Bob,
> > it does seem like the 'infrastructure' is in place for
> > a tree of auditable information.
>
> Unfortunately our friendly neighbourhood ISP
> is no more/less trustworthy than the local
> supermarket or used car dealer.
...
> In my opinion we will have to come up with
> our own way to verify identity. We can't even
> trust governments world wide to do our work
> for us.
"Everybody's gotta be on somebody's bond." Are you saying you
don't trust anybody? (If so, I'm sorry for you.) ISPs would register
the same as anybody else, and their operation would be registered
as a repository of neighborhood addresses as well. Yes, there are
security issues, but between encryption and plain data analysis
(e.g. of systematic
'voting' patterns) I think they can be settled.
> The result of that in nations that do
> not believe in universal sufferage will be a
> whole bunch of really cool people sitting in
> jails, being beaten in the streets and maybe
> even worse. There must be a way but it ain't
> through governments that are more often than
> not oppressive, bogus and downright murderous.
>
> Suggestions?
The best person to protect your rights as an individual is you;
'government' is not a problem but a convenience where that
tautology is admitted. The bogies you raise are the consequence of
a social system in which individuals have delegated their rights for
so long that they have let them be delegated right away. (Do I
sound libertarian ;-?)
But the 'solution' is not less government per se, but more
*responsible govt; that is, we cannot regard it as something 'out
there,' psychologically displaced and independent of ourselves as
citizens, but as a mechanism which responds to us and our
expressions of rights and needs. Integrating that mechanism into
ones life means 'governing' all the way through the system, from
the 'responsible' language one uses to the 'responsible' company
one keeps to the 'responsible' selection of a person (or
organization) to represent one's beliefs in forums where *collective
changes are to be made.
***
## Task set
**a)** Summarize the email reply in two sentences.
**b)** In the email reply, what two things does the writer believe can settle the security issues?
**c)** Write the next part of the email reply, picking up after its final sentence.

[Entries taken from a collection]
***
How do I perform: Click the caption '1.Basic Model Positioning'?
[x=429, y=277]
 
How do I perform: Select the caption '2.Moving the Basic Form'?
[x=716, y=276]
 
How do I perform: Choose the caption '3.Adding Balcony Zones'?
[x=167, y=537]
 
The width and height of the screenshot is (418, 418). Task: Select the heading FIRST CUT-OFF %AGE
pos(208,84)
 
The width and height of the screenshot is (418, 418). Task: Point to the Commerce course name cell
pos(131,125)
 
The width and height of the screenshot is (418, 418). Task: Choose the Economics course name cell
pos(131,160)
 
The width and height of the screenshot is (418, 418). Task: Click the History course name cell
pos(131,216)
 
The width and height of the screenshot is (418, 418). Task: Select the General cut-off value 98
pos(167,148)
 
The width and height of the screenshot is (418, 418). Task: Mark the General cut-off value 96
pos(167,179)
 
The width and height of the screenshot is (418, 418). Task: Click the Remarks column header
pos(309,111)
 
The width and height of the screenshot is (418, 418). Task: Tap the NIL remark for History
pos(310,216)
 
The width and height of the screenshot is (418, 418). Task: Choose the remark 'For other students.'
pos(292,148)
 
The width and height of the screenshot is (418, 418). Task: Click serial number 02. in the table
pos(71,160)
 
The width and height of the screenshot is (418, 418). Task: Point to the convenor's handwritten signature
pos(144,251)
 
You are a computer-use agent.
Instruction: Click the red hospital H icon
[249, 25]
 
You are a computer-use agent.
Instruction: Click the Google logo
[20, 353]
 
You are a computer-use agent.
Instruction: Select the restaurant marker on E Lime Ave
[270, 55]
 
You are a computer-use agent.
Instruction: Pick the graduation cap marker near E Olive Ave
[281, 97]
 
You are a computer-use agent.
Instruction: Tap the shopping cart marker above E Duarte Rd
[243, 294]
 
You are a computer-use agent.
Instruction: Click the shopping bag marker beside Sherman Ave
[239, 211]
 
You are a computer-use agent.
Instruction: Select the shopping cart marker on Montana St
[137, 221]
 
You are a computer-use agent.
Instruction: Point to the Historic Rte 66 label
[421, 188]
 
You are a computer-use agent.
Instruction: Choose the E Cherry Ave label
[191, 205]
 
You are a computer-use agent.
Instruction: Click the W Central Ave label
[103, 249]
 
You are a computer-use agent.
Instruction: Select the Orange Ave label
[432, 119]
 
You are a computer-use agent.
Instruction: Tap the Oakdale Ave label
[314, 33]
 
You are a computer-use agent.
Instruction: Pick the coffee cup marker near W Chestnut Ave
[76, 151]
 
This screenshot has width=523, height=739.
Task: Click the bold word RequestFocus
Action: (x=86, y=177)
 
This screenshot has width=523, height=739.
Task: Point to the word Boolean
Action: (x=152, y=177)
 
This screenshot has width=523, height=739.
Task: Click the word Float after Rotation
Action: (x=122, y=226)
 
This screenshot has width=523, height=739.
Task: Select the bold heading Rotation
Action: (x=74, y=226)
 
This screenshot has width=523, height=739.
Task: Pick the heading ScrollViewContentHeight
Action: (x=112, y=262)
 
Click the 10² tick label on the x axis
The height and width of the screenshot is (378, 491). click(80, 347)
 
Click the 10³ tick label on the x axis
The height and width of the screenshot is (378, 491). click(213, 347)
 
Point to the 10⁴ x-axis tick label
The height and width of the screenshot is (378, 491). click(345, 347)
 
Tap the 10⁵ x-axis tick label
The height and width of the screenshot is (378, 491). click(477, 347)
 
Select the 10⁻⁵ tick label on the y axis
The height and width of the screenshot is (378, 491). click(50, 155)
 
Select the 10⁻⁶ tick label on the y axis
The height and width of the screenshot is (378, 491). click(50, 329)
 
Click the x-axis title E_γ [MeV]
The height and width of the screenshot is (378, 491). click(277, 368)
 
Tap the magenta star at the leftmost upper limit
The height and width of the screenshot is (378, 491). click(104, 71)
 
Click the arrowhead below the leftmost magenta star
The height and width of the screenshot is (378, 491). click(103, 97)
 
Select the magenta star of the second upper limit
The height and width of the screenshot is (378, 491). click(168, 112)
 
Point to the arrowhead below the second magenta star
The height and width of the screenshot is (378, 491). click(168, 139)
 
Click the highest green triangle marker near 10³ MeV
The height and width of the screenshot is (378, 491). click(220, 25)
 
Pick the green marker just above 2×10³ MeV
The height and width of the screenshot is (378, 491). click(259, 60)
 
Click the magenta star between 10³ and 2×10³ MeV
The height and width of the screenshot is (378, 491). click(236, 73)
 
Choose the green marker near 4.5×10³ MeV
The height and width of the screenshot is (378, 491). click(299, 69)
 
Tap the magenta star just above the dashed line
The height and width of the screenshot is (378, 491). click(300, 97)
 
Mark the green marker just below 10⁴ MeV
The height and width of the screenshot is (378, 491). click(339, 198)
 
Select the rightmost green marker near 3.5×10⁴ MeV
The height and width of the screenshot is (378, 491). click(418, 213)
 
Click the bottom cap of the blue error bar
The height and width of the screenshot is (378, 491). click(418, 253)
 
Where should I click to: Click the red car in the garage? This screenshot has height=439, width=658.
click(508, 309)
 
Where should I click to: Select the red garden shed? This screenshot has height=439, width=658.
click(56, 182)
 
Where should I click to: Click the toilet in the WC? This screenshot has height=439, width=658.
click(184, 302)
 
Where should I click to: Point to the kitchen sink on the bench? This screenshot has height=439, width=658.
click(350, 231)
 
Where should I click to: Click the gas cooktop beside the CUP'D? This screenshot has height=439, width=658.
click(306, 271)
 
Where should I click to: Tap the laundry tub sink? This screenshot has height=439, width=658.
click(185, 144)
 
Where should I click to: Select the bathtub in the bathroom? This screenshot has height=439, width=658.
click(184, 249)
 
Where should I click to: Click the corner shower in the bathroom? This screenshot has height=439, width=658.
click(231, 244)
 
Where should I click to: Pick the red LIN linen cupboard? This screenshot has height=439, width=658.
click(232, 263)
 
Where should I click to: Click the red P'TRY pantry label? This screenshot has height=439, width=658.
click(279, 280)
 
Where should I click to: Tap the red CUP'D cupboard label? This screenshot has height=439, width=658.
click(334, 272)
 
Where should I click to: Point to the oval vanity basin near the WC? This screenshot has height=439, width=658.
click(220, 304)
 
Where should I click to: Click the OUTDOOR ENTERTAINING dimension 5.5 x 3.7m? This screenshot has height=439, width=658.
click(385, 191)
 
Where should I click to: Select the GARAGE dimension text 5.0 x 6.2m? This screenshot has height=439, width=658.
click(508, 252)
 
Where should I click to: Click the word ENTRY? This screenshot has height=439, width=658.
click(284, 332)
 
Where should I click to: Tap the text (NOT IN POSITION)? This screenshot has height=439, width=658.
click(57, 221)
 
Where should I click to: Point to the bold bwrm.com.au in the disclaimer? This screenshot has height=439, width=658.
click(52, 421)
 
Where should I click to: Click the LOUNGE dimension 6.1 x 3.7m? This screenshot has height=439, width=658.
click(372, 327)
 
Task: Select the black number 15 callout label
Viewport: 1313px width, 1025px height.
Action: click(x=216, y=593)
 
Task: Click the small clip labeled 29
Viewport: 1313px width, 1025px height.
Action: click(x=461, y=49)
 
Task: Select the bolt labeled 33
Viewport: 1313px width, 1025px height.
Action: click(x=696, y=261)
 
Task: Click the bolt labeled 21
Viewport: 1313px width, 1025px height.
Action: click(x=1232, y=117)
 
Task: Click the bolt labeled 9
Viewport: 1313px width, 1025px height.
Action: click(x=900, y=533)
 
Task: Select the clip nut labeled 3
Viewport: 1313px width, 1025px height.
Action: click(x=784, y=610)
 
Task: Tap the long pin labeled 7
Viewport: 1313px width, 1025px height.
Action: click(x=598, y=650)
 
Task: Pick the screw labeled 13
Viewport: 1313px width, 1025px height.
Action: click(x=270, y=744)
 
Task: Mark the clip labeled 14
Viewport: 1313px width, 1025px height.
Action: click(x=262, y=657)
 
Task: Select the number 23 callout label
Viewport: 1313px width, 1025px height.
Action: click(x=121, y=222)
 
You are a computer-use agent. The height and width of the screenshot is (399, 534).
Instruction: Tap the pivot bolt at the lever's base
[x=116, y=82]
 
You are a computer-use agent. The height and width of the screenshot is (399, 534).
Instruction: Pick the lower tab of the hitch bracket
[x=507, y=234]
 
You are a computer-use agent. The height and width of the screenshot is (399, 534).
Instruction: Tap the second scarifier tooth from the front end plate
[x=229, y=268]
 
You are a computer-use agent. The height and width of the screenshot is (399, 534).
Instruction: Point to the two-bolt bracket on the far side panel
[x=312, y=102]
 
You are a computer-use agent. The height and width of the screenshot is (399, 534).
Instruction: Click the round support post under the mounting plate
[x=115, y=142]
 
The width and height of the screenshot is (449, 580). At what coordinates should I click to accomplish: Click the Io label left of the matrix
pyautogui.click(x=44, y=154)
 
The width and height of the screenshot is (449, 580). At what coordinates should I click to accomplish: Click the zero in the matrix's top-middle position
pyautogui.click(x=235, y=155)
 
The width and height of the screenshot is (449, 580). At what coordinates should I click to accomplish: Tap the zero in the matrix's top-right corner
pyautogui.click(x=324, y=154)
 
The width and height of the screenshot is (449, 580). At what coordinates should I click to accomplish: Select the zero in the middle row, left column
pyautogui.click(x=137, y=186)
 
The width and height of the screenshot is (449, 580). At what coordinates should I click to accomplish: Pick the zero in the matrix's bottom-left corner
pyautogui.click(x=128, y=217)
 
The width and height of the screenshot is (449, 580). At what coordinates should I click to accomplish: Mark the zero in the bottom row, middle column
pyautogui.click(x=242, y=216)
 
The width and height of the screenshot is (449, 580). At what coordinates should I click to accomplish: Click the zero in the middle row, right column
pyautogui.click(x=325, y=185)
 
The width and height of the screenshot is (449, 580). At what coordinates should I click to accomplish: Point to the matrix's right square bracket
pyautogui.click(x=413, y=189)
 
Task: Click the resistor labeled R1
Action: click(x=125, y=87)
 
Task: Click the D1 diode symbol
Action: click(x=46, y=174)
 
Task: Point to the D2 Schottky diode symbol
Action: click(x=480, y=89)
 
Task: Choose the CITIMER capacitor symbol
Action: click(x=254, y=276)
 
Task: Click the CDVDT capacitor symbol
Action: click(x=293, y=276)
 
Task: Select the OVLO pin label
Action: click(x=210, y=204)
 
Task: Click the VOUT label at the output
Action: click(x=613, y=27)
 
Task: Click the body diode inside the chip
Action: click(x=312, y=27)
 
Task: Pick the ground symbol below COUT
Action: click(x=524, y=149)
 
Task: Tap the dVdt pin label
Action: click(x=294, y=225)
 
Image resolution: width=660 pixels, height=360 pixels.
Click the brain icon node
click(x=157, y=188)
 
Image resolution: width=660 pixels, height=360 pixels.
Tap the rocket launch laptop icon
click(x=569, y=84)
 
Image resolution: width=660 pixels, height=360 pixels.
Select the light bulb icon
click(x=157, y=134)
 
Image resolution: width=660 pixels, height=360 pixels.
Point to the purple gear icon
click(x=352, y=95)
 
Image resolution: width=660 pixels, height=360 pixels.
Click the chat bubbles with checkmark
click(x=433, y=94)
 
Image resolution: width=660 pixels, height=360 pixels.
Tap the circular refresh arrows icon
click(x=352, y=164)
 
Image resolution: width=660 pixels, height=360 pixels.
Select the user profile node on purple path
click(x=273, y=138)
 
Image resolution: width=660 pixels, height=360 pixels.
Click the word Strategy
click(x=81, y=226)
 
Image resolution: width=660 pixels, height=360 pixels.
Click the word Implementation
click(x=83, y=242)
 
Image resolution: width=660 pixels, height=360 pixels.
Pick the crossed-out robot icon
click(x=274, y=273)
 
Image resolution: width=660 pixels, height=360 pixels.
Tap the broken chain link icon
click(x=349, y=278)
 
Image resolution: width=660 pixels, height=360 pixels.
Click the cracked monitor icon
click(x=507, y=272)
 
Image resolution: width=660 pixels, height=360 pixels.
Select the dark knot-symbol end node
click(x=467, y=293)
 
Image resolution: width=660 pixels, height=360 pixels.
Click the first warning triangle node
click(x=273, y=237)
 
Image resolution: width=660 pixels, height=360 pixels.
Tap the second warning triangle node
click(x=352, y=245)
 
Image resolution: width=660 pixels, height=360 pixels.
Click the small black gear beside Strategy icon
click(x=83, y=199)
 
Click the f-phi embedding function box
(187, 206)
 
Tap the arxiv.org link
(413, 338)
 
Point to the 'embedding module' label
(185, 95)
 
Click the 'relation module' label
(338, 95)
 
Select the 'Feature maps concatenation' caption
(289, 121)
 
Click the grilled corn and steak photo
***
## Responses per task
**a)** The reply argues that ISPs would register like anybody else and that the security issues can be settled through encryption and plain data analysis. It holds that the best person to protect your rights is you, and that the solution is not less government but more responsible government that responds to citizens' expressions of rights and needs.

**b)** Encryption and plain data analysis.

**c)**
As you might suspect, my suggestion is at odds with 'top-down'
structuring for any purpose. Is there a present problem of
'administration' of a system? Then the first agendum of those who
perceive it is to *make it recognizable* by everyone involved, so
that *they can determine its role, its mechanisms, channels,
obligations, etc. Is there great difficulty in imagining that 'they' can
work through to a solution? Then the first step in implementing the
agendum is to provide the tools for the work. Are those tools a bit
complicated? Then the first task of implementation is (you guessed
it) to make them recognizable as tools -- and so on, all the way
down, until 'those who perceive' are talking with those who dont in
language which is understood by all. At that point 'verification of
identity' (or 'enforcement') is a moot point, because everybody is
looking after themselves, taking care, all the phrases which have
been suborned and distorted by a concept of 'government' (or
'education' or 'parenting') which has really been doing the looking
after and the 'caring' *for* them.
Can we get there from here? That I think is the question of the day;
the problem which most urgently needs to be addressed. But what
earthly sense does it make for *us* to wait for 'the administration'
to tell us that they have finally 'identifed' it? Havent we got the
tools? Dont we understand how to use them? Or have we been
bamboozled, befuddled, sidetracked into 'exploring solutions' which
only defer the issue, in the same way that ICANN has deferred
public representation to the SO, and DNSO will defer it to
'commercial entities'?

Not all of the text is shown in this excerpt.